First off, lets define high fantasy because I was confused when you first started talking about it. High fantasy is any fantasy that is set outside the bounds of this earth, or have a lot of fantasy element to them. Thus The Wheel of Time series is high fantasy, while Low Fantasy is fantasy that has minimal fantasy elements and generally resides within this world. Indian in the cupboard is low fantasy, as is Buffy the Vampire Slayer or even I Dream of Jeannie.

Thus Dark Fantasy would merely be a form of high fantasy.

Onto the issue about humanoids...yes they are just people that look different. Don't we have those kinds of people on earth? Putting racial sensitivity aside, black people are better at certain kinds of athletics that us of European descent. Their natural hair looks different than mine, and their facial features are distinct.
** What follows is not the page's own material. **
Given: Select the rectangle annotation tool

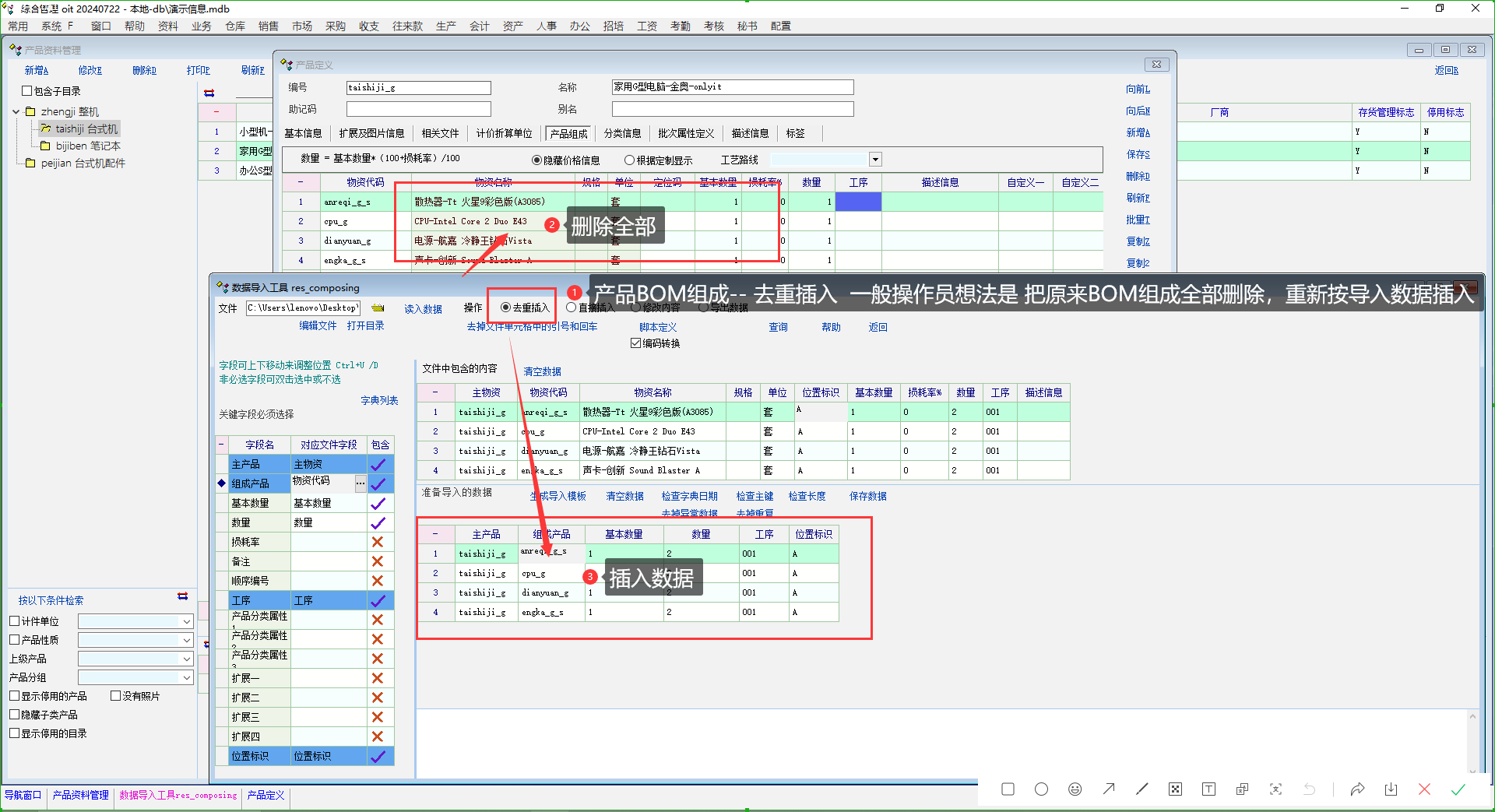Looking at the screenshot, I should [x=1008, y=789].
This is the same with elves. They have different looks and physical attributes depending on the universe, in Tolkien, they were immortal in the sense that their bodies couldn't die except by violence, but their spirits were forever linked to this world. This is something special and unique and it is a reason for their inclusion.

What about a sports book with black people in them? Should we just throw them out because they're just people that look just the same way we do so we don't really need to include them? No. Black people, just as much as Asians, Latinos, Indians, and any kind of Eurasian person, are special and unique. We are the salt of the earth in more way than one. We are all different spices in this world that helps to flavor it and give it beauty. I love America, but this world would be boring if it was just one big America. I love hearing different languages like German, Russian, Japanese, etc.

Races in a fantasy setting help simplify and diversify the cultures and attitudes of those worlds. Had Tolkien left out the dwarves, it would be harder to see that racial tension between Gimli and Legolas and the other elves at the beginning of the story. Sure you could make them all humans, but giving them races makes them much more identifiable and easier to recognize. The Wheel of Time does a good job of making all the different human nations very unique, but at times I found myself having to look up stuff just to refigure out certain things about the nations because I had already forgotten.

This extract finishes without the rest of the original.